Noche del miércoles. 23.45 horas. Aparco la moto junto a la rotonda de ‘Hacia la luz’ y enfilo la Semana Negra. La primera impresión es positiva. Una sucesión de cucuruchos blancos conforma el entoldado. Tal parece la Corte del Rey Arturo o la acampada de un jeque árabe. Detrás, majestuosa, la noria; girando como un sol o una luna que marca el tiempo de todo lo demás. El primer olor al franquear la entrada es inconfundible: gofres. O sea, una revoltura de estómago. Luego se combinarán con pulpo hervido y chorizos criollos. Voy a la carrera hasta la gran plaza del escenario, pues se está acabando el concierto de los Berrones. Hay mucha gente. Suenan bien, bablean bien y sus letras tienen coña: ‘Vagu sempiternu’, ‘Tienesme aplomau’, ‘Ente les fabes’, ‘A cabruñar’… Cuando cantan ‘Villa maravilla’, algo mas cutre, decido hacer un alto y llamar a dos amigos que andan por ahí. Quedamos en el Mikes para cenar algo. Una micro-hamburguesa y una cerveza, 5,60. Nos sentamos en una mesa y experimentamos el primer horror sonoro de la Semana Negra: por una oreja nos entra la canción de propina que están dando los Berrones y por la otra un sonido disco infernal de un chiringuito.
Hacemos entonces una fugaz pasada por la zona cultural. Una exposición fotográfica y otra de comics (de Valentina) ofrecen una puesta en escena lamentable. Lo mismo que si te tiraran una copa, te cuelgan unas fotos. Entramos a un chiringuito, pedimos un mojito e intentamos hablar. Imposible. Hay que pegar la boca de uno en la oreja del otro y aún así resulta difícil que no se entrecorten las palabras. ¿Damos una vuelta?, propongo. Desde la calle se ven dos gogós en otro chiringo dándolo todo encima de la barra. La clientela es netamente masculina. Hacemos un intento más: La Bodeguita del Medio. Allí me tomo el segundo mojito, con el que te regalan un ridículo sombrero rojo. La gente baila animada, sombrero incluido; pero el ruido es ensordecedor, una vez más. Tras simular unos pasos de baile, decido huir, dejando a mis colegas algo más animados que yo. Son las dos de la mañana y las calles de la Semana Negra rebosan plásticos y desechos, los rincones de las carpas huelen a pis y escucho a alguien mencionar a Gotor, dice algo así como “joder, como para no vallar la universidad”. Una vez en Albert Einstein yo mismo he de infringir las normas y buscar un discreto rincón para evacuar, pues tengo los baños lejos; bueno no sé ni dónde están y de repente me doy cuenta de que no puedo más. En apenas dos horas, he gastado más de 20 euros y me he quedado sordo. Esta cantidad multiplicada por ese millón de visitantes del que hablan da para muchos billetes de quinientos, pienso, mientras recuerdo la imagen de Taibo arengando a unos jóvenes en la carpa de Encuentros.

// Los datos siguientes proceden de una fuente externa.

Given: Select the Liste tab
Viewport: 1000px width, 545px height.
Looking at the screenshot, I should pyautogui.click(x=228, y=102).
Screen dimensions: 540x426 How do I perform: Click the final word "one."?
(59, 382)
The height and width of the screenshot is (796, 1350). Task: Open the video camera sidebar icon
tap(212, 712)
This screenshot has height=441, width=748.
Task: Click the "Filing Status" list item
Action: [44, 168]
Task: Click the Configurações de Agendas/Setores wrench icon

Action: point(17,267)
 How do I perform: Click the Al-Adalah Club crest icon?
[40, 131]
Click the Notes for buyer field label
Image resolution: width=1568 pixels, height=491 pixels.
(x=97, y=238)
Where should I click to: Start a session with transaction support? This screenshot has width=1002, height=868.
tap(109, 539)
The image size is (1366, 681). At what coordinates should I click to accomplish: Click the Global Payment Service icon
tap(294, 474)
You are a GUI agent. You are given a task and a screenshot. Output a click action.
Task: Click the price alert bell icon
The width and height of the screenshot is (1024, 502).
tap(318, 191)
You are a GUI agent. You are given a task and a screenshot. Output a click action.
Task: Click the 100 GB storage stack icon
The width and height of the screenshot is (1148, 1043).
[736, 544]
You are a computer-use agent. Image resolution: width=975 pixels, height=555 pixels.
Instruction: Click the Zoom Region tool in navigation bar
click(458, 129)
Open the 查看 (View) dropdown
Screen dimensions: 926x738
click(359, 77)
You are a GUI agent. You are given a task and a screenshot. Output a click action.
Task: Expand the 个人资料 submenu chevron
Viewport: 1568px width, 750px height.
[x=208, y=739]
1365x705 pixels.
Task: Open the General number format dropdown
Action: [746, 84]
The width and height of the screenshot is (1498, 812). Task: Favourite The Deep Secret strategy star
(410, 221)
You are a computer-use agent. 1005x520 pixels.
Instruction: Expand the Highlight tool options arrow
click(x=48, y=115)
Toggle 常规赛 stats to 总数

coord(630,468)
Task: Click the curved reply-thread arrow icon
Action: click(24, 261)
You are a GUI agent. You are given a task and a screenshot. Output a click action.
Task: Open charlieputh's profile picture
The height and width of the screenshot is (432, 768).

Llegar a casa es como entrar a un oasis. Un sandwich y un vaso de leche parecen una cena de lujo asiático. Con tanta polémica a cuestas, quería comprobar in person los biorritmos de la Semana Negra junto al campus. Y me queda claro que ya no son los míos. ¿Por qué vamos entonces? Pues por salir de la rutina, supongo. Por cambiar el guión. Entonces me acuesto. La Semana Negra esta aproximadamente a un kilómetro de mi dormitorio en línea recta y su tachun-tachun se oye perfectamente, eso sí, amortiguado por la distancia. Con esa singular nana y un insoportable pitido en los oídos me adormezco poco a poco. La pesadilla ha terminado.